### REQUEST
Repeat the passage of the court opinion starting with "On October 13, 1949, appellant" and going on through "the men’s department.", swapping "check" for "draft" each time it occurs.

### TEXT SEGMENT
- - - - - - -
Aрpellant was convicted in Ada County of the crime of issuing a check without funds and was sentenced to.five years imprisonment. He was duly appealed to this court from the order denying his motion in arrest of judgment, from the order denying the motion for new trial and from the judgment.
On October 13, 1949, appellant entered the C. C. Anderson Company store in Boise shortly before three o’clock in the afternoon. He has introduced to Mrs. Thompson, the credit manager of the store, (presumably by a clerk) and “they” handed to Mrs. Thompson a check drawn by appellant for her approval. Appellant wanted the check approved in order to buy merchandise in the men’s department.
The check was a counter check of the Idaho First National Bank of Boise, Idaho. It had been interlined to read, “The Downtown Branch of First National Bank of Portland, Portland, Oregon”; it was in the sum of $37.43; and was signed by appellant, James R. Campbell. The name of the payee was in blank.
Under questioning by Mrs. Thompson, appellant stated that he had arrived in Boise earlier that day, had checked in at a local hotel, was traveling east and was an entertainer. He stated that he wished to buy a coat or jacket before going further east. Mrs. Thompson offered to telephone, as a favor to appellant, to the bank in Portland to verify the check. Appеllant did not want Mrs. Thompson to call the Portland bank, stating that he was in a hurry and was leaving town at three o’clock by bus.
- - - - - - -
(Interface element records)
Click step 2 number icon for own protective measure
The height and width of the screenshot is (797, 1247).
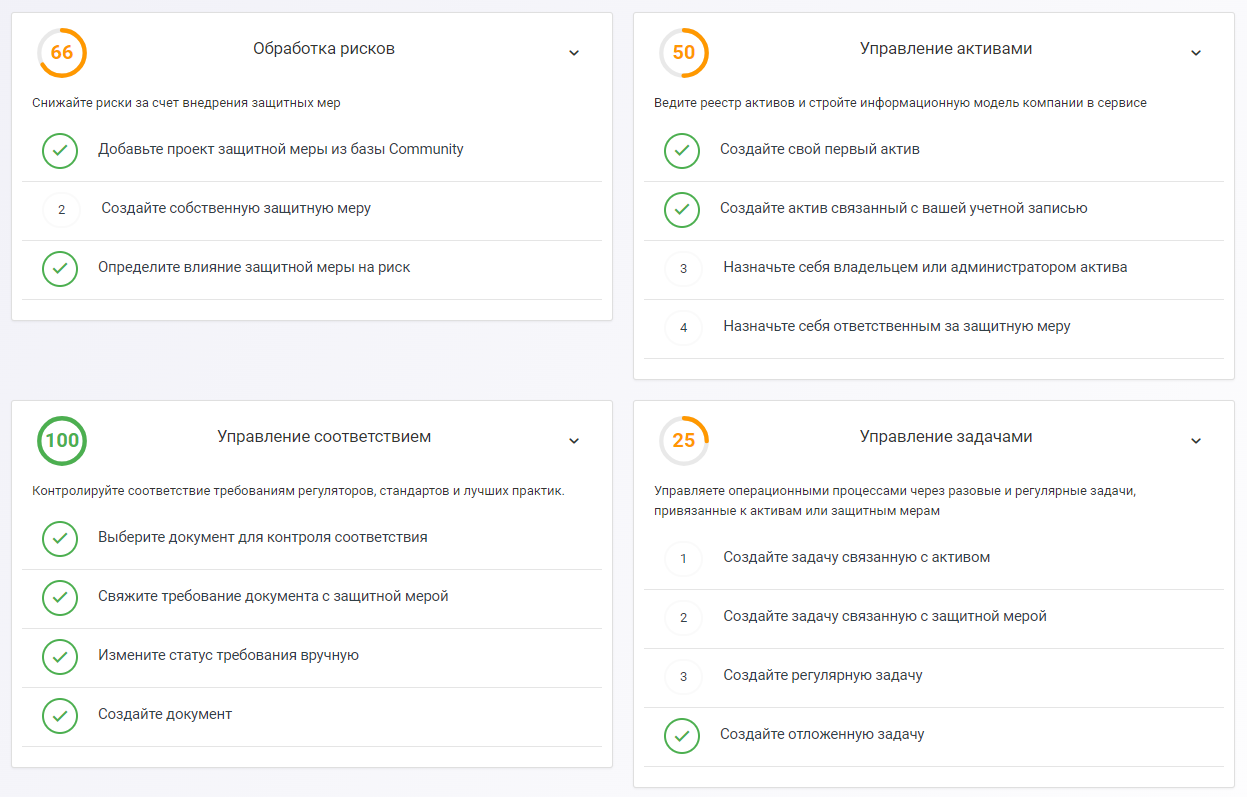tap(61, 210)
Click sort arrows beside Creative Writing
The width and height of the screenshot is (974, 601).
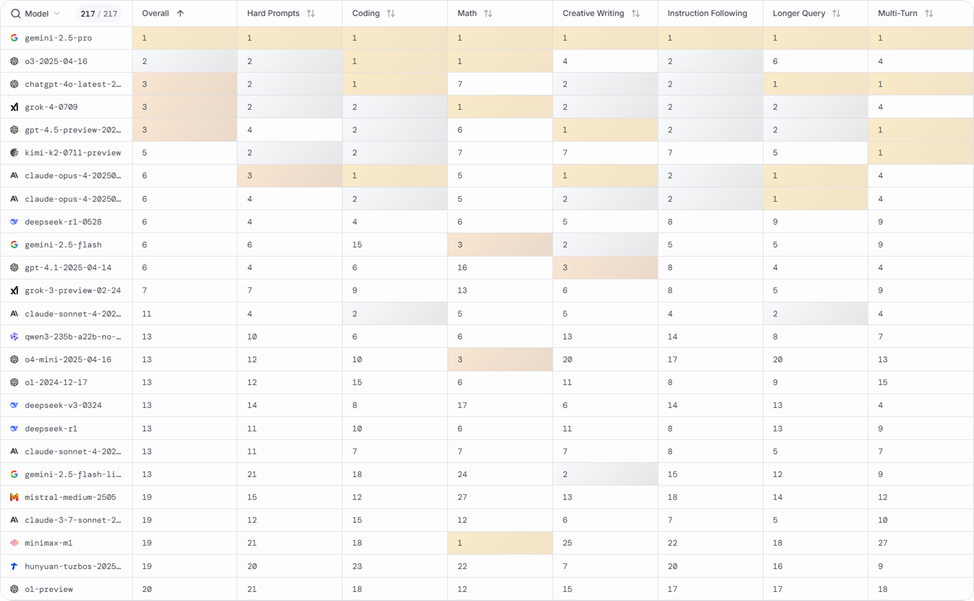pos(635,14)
- - - - - - -
### EXERCISE RESPONSE
On October 13, 1949, appellant entered the C. C. Anderson Company store in Boise shortly before three o’clock in the afternoon. He has introduced to Mrs. Thompson, the credit manager of the store, (presumably by a clerk) and “they” handed to Mrs. Thompson a draft drawn by appellant for her approval. Appellant wanted the draft approved in order to buy merchandise in the men’s department.